■ **SHORT PROBLEM A**
Answer these three questions from the court opinion, each on its own line:
(i) On what road did the collision take place?
(ii) Who owned and drove the Chevrolet?
(iii) According to the plaintiffs' evidence, how fast was the bus going when it rounded the curve?

Appellate Division of the Supreme Court of New York, First Department
Jun 19, 1940
260 App. Div. 58 (N.Y. App. Div. 1940)

Opinion

June 19, 1940.

Appeal from Supreme Court of Bronx County, DINEEN, J.

Jacob Scholer of counsel [ Milton Kunen and Kaye, Scholer, Fierman Hays with him on the brief; Henry P. Goldstein, attorney], for the appellant. Sidney J. Feltenstein of counsel [ David M. Liptzin, attorney for Dorothy Tacktill and Joe Tacktill; Feltenstein Rosenstein, attorneys for Morris Badler and Simon Goldin], for the respondents.


The judgments appealed from were secured in a consolidated trial of two actions. In one, plaintiff Dorothy Tacktill sought damages for the death of her husband and intestate, Louis Tacktill, due to the alleged negligence of defendant bus company; and the plaintiffs Joe Tacktill and Max Skalitar for personal injuries. In the other, plaintiff Morris Badler, as administrator of Nathan Badler, sought damages for the death of his intestate and plaintiff Simon Goldin damages for personal injuries.

All plaintiffs were occupants of a Chevrolet car, owned and operated by the deceased Louis Tacktill. It collided with a bus owned and operated by the defendant. The accident occurred on Route 17, about three miles south of Monticello, N.Y. The Chevrolet, which was proceeding northerly toward Monticello, turned out of a line of traffic in an attempt to pass. Defendant's bus was proceeding in the opposite direction.

Plaintiffs' evidence was to the effect that, when the Chevrolet had entered the center or passing lane of the three-lane road, defendant's bus rounded a downgrade curve behind another automobile, traveling at the rate of fifty to fifty-five miles an hour, and attempted to pass the car ahead of it; that to avoid the accident the bus swung to its right to re-enter the south-bound lane; that in so doing its operator lost control, with the result that the bus again entered the center or passing lane and collided with the Chevrolet.

Defendant's evidence was to the effect that the Chevrolet in attempting to pass cars in its line of traffic did not proceed in the center or passing lane, but swung diagonally across that lane into the south-bound lane in which the bus was traveling; that the collision was due entirely to this fault on the part of the driver of the Chevrolet; that the bus at no time attempted to pass a car ahead and at all times remained in its right or south-bound lane.

■ **MATERIAL PROVIDED**

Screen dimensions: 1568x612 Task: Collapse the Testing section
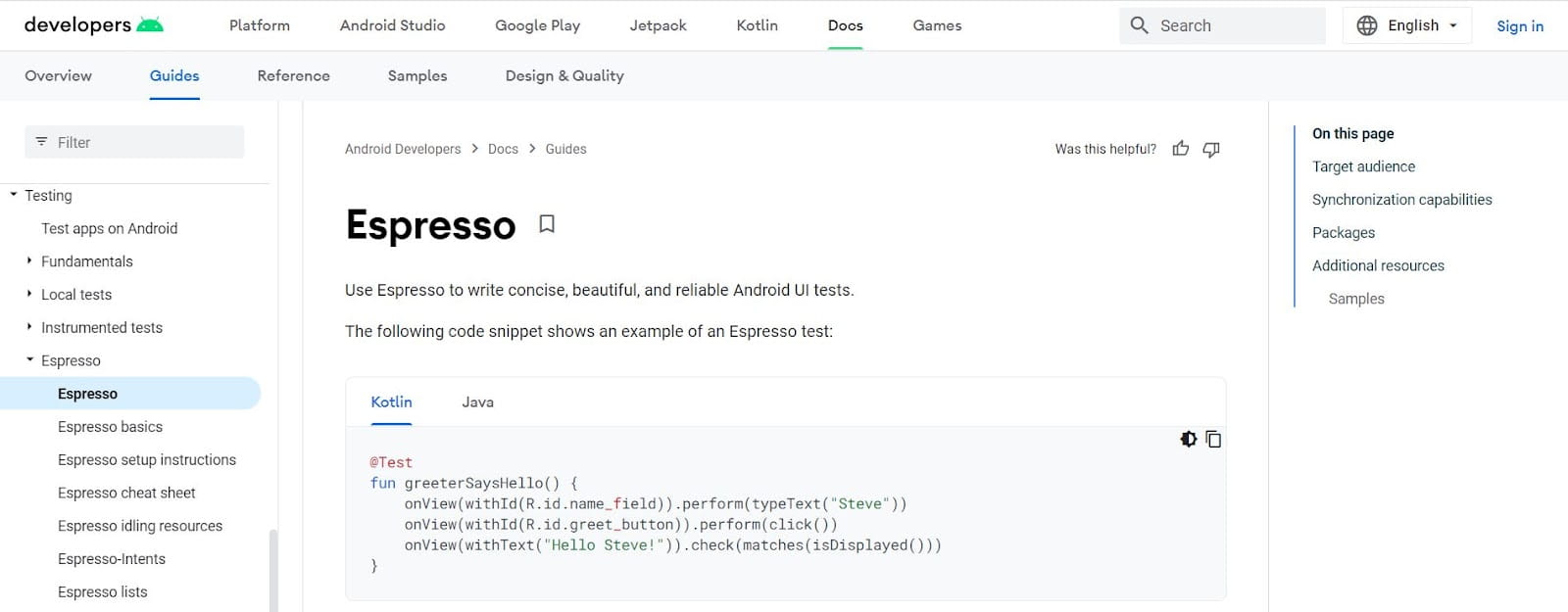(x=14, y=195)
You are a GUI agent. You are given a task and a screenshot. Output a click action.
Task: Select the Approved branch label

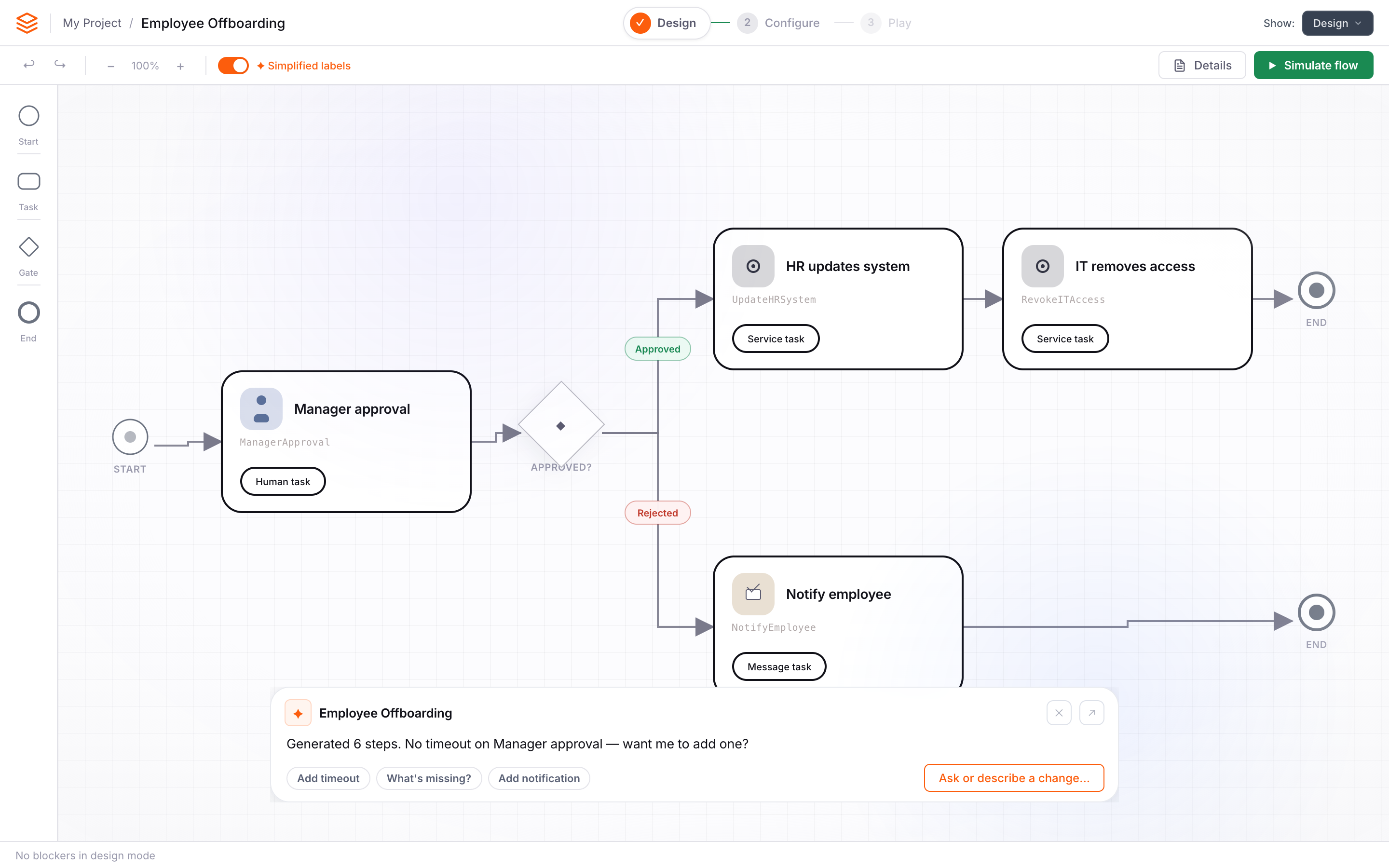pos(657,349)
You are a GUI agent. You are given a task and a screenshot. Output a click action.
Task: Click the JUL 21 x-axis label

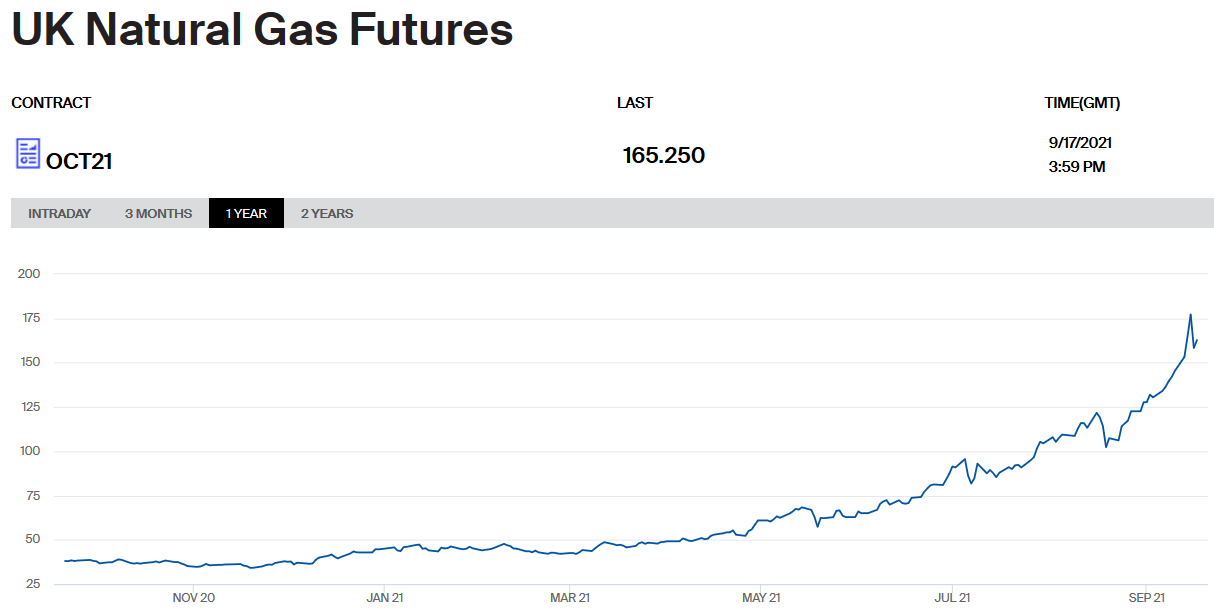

■ **SHORT PROBLEM B**
Write out all the screenshot rows above again, with each row's wording kept. Multiply the click coordinates given as answers by 2.3 and round each result to a whole number, rounding halves up, while every other number stays unchanged. Omit the pictures.

■ **EXPECTED OUTPUT A**
(i) Route 17, about three miles south of Monticello, N.Y.
(ii) Louis Tacktill, who died as a result of the accident.
(iii) Fifty to fifty-five miles an hour.

■ **EXPECTED OUTPUT B**
Screen dimensions: 1568x612 Task: Collapse the Testing section
(x=32, y=449)
You are a GUI agent. You are given a task and a screenshot. Output a click action.
Task: Select the Approved branch label

pos(1511,803)
You are a GUI agent. You are given a task and a screenshot. Output a click action.
Task: Click the JUL 21 x-axis label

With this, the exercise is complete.